Association between epigenetic clock acceleration and malnutrition among adults in the United States: A cross-sectional study.

Abstract

Background: We investigated relationships between nutrition assessment tools (Controlling Nutritional Status [CONUT], Geriatric Nutritional Risk Index [GNRI], and Naples Prognostic Score [NPS]) and epigenetic clocks, evaluating malnutrition's impact on biological aging.

Methods: Using National Health and Nutrition Examination Survey database (1999-2002), 2532 participants aged ≥50 years were assessed with three nutrition tools and analyzed against 12 epigenetic clocks using multiple linear regression models adjusted for confounding factors.

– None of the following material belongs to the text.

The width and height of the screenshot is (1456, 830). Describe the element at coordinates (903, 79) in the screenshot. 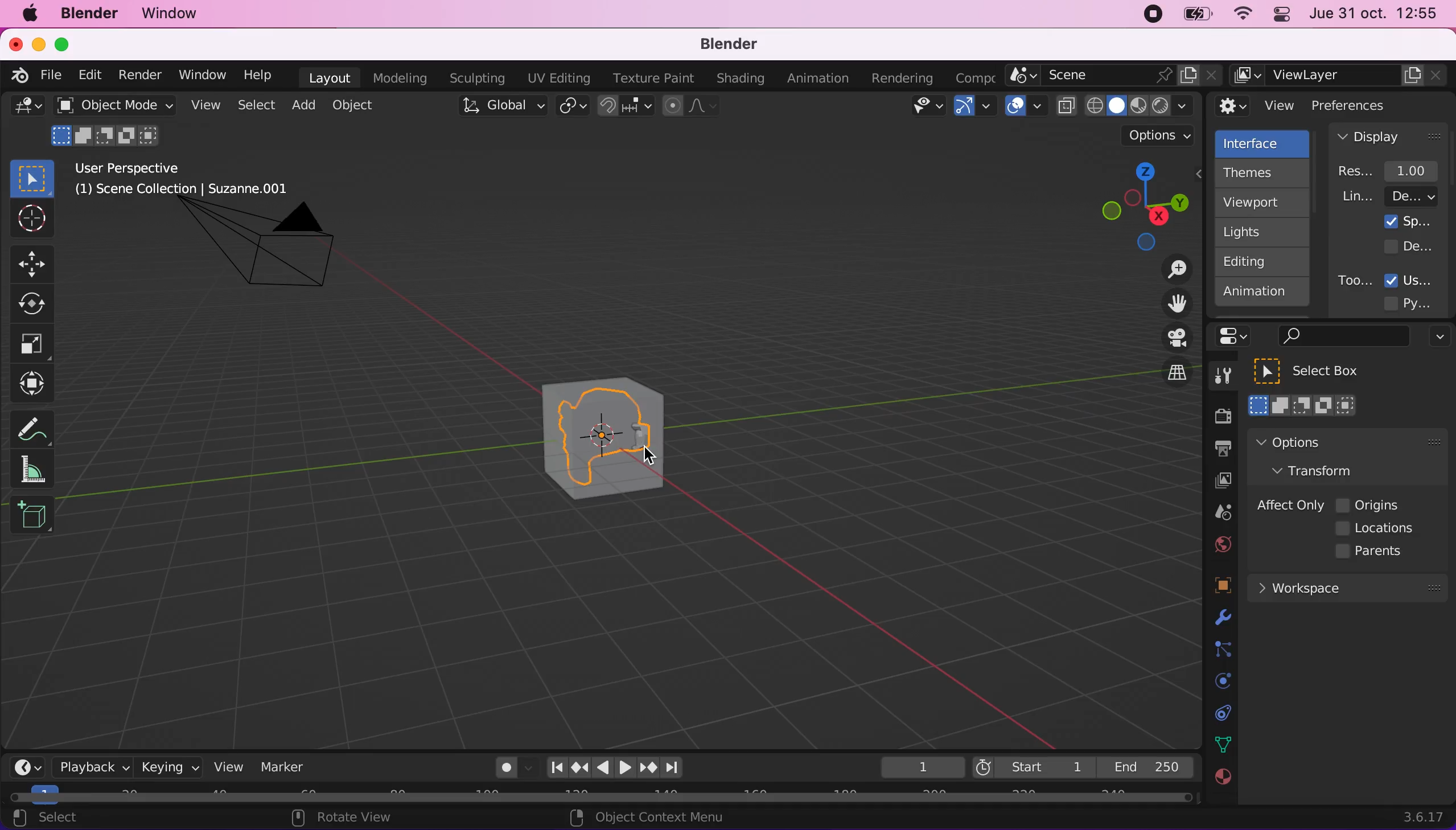

I see `rendering` at that location.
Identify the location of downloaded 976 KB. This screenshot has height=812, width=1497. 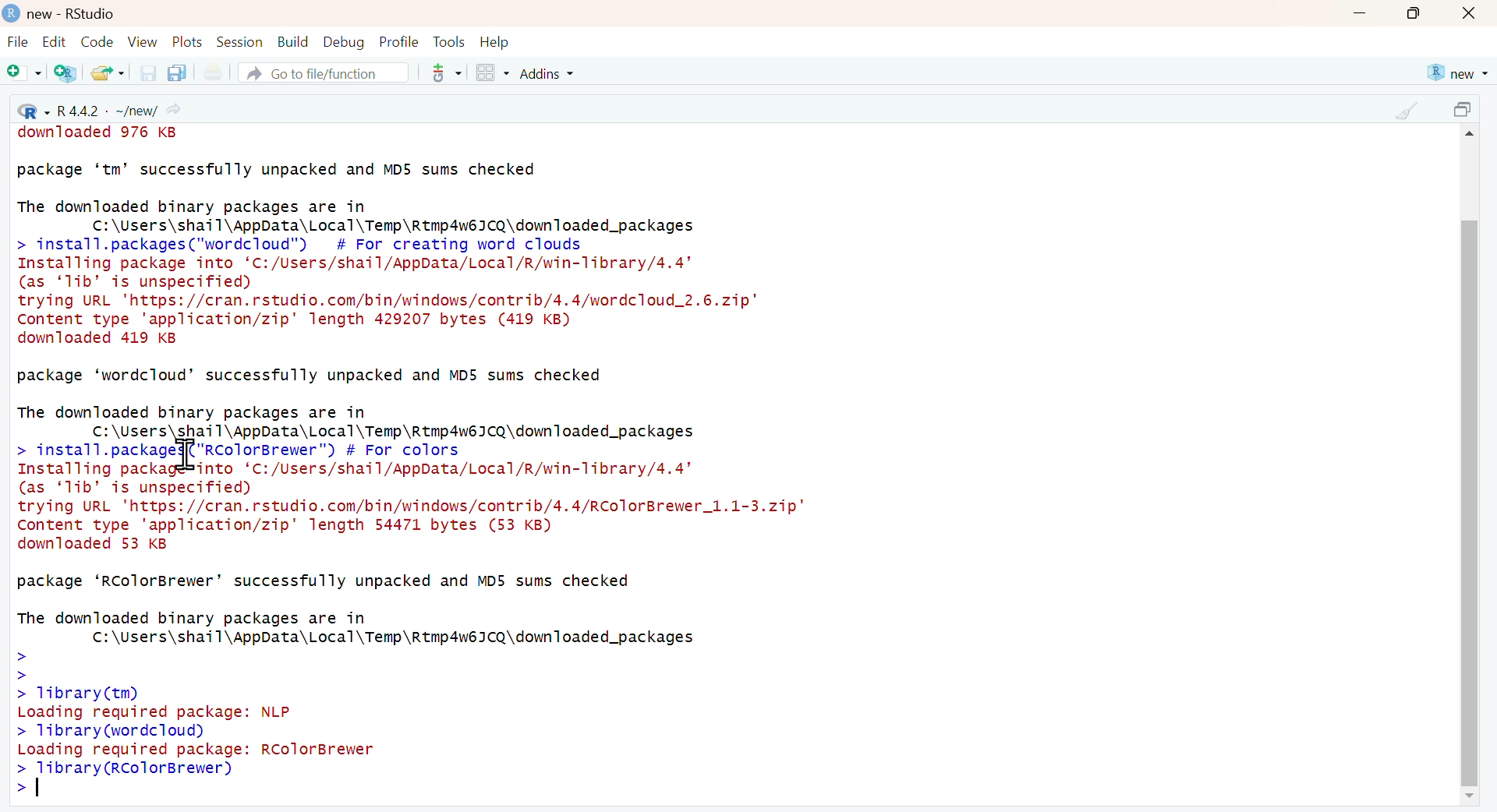
(103, 133).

Results: Malnutrition prevalence rates were 13.5% (CONUT), 4.2% (GNRI), and 46.8% (NPS). Compared with no-risk groups, moderate-to-severe malnutrition showed significant epigenetic age acceleration, particularly in NPS assessment. GrimAge2Mort demonstrated up to 4.19 years acceleration (in NPS model 3, P < 0.01), DunedinPoAm showed significant increase (in NPS model 3, β = 0.083, P < 0.01), and YangCell significantly decreased (in NPS model 3, β = -0.019, P < 0.01). These associations remained significant after adjusting for confounding factors. A clear dose-response relationship existed between malnutrition and epigenetic age acceleration.

Conclusion: This study provides first systematic evidence of significant associations between malnutrition and epigenetic age acceleration, particularly in moderate-to-severe malnutrition, leading to substantial biological aging acceleration. GrimAge2Mort, DunedinPoAm, and YangCell emerged as stable indicators for assessing nutrition-related biological aging. These findings provide new insights into malnutrition's impact on aging and offer important references for clinical nutrition intervention strategies.